Abélard est un jeune poussin qui vit dans les marais. Il passe la journée en compagnie de ses amis, à taper le carton ou à pêcher. Une vie tranquille et sans grande surprise où on boit des bières et on joue au banjo avec insouciance, une douceur de vivre qui malgré tout ne contente pas totalement notre héros. C'est que Abélard n'a jamais quitté son marais. L'ailleurs l'intrigue et l'arrivée pour le week-end d'une bande de jeunes accompagnée de la belle Epilie le pousse à expérimenter de nouvelles choses. Fasciné par la jeune femme, il tente une approche avec une simple fleur. C'est un échec. Un des amis d'Epilie se moque alors de lui lui précisant qu'il faudrait la lune ou un bouquet d'étoiles pour la séduire. Le groupe repart et laisse un Abélard le coeur brisé. Naïf, le petit poussin essaie en vain de décrocher la lune, muni d'un filet à papillon. Mais quand il apprend que des américains viennent d'inventer une machine pour voler dans le ciel, Abélard prend sa décision : Il prend
la route...
Voilà un petit conte initiatique qui va mener notre Abélard du simple marais au vaste monde. Il va croiser sur sa route une foule de gens différents et c'est avec un regard totalement innocent qu'il va découvrir autrui. Sa route croise celle d'un cirque gitan qui va l'adopter et faire un bout de chemin en sa compagnie mais qui s'éloignera plus tard pour cause de mauvais accueil de la population. Plus loin, ce sont 2 mauvais compères qui lui reprochent d'avoir trainé avec les manouches. Le lecteur assistera d'ailleurs à une explication de haut vol sur ce qu'est la "race". Sans préjugé et avec une naïveté désarmante, Abélard observe ses pairs sans les juger et ses questions sont digne d'un enfant.

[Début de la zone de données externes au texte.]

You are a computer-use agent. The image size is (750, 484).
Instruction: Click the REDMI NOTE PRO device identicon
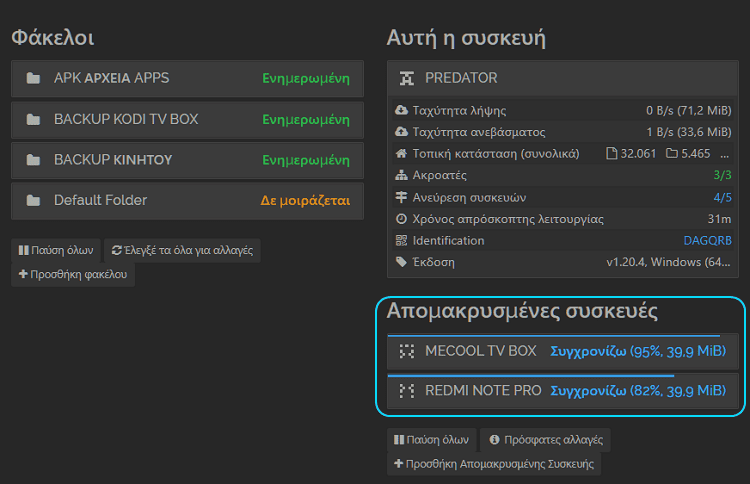click(407, 391)
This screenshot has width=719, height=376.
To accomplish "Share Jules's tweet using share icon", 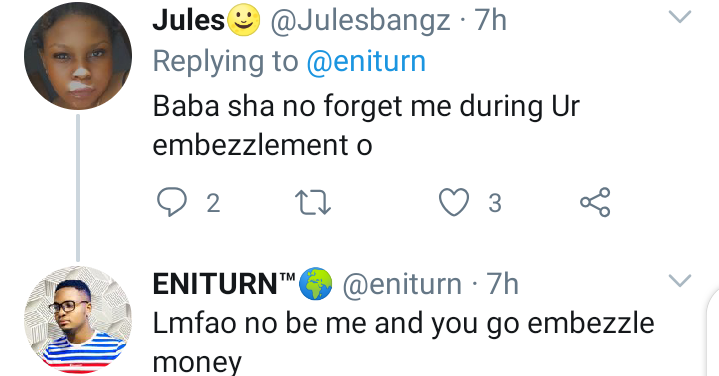I will pos(595,202).
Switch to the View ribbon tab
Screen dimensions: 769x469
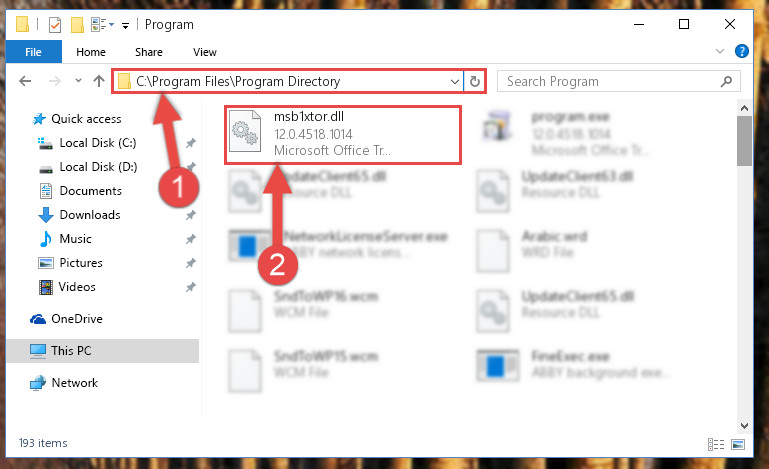205,52
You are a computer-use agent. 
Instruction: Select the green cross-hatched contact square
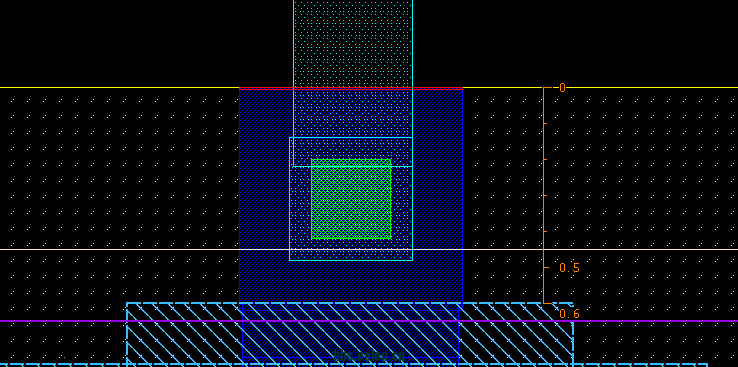click(351, 199)
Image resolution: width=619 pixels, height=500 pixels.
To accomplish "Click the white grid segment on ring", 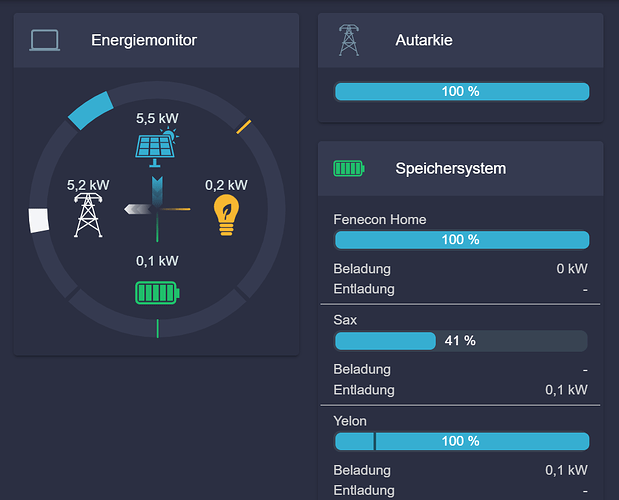I will coord(39,220).
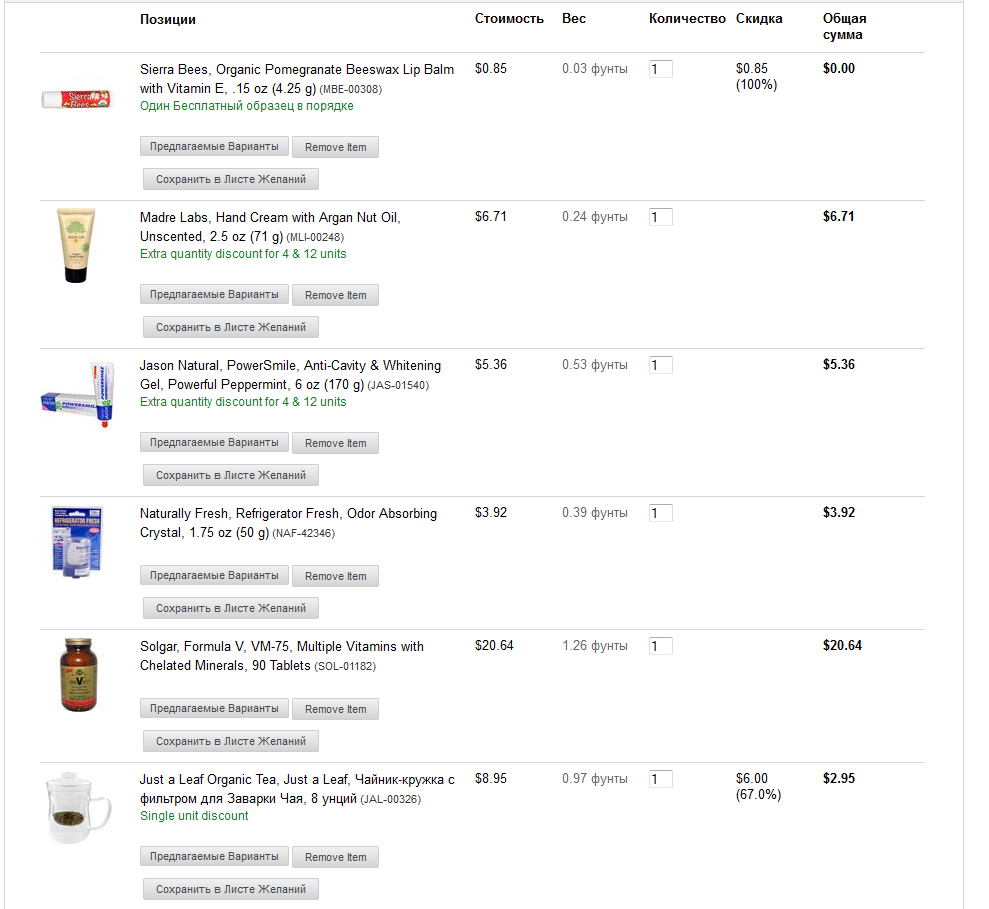Save Just a Leaf teapot to wish list
The width and height of the screenshot is (989, 909).
[230, 888]
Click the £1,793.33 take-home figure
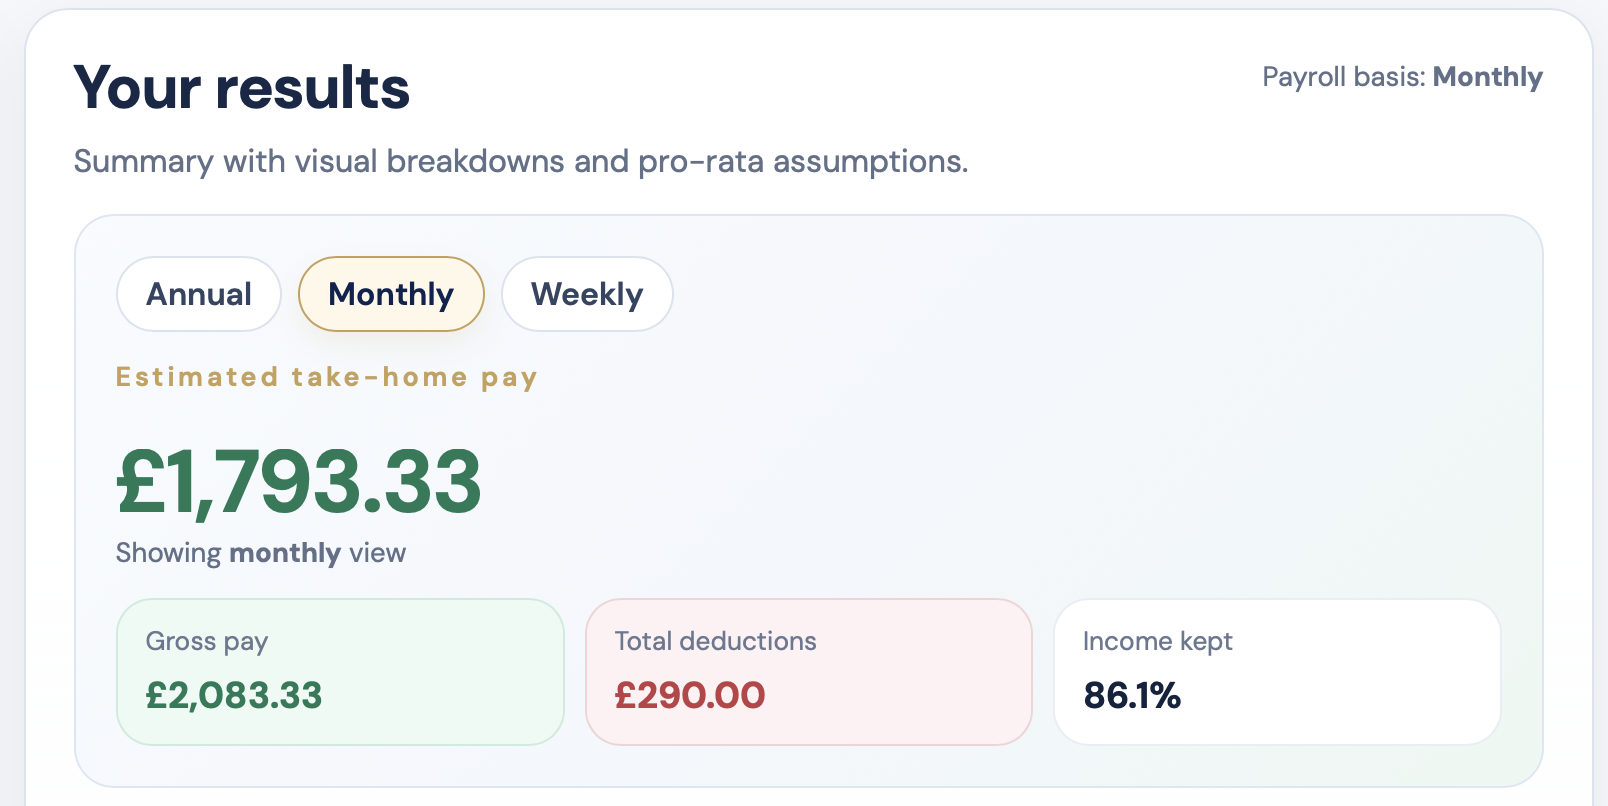 coord(297,483)
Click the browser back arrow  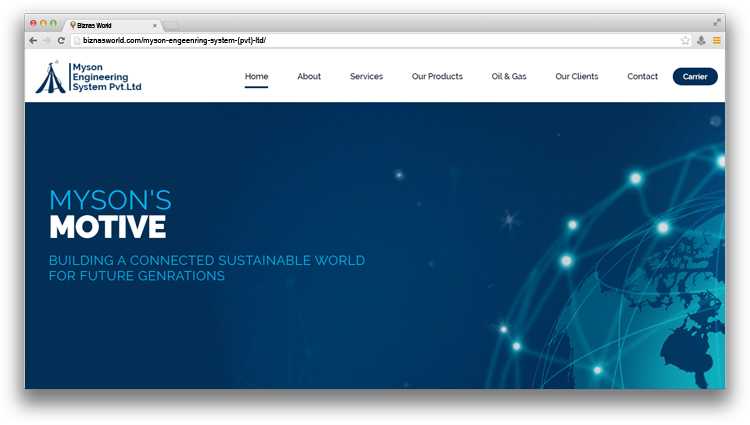33,40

"C'est quoi la race ?" "C'est quoi une pute ?"
Ce road-movie prend la forme d'une quête initiatique qui conduit le héros vers une destinée, qu'on ignore encore.
Malgré la dureté de ce monde qu'il découvre, l'innocence d'Abélard amène une belle couleur poétique à cette histoire. La musique continue de faire partie de sa vie et Abélard continue de trouver chaque jour dans son chapeau un petit papier (qui arrive on ne sait comment) donnant chaque fois une petite maxime appropriée aux faits du moment qui l'aide à avancer.
Quand Abélard hésite à aller se déclarer à Epilie, il trouve :
"Ce n'est pas parce que les choses sont difficiles que nous n'osons pas, c'est parce que nous n'osons pas qu'elles sont difficiles. "
Après l'attaque des roulottes des gitans :
" La tolérance est la charité de l'intelligence. "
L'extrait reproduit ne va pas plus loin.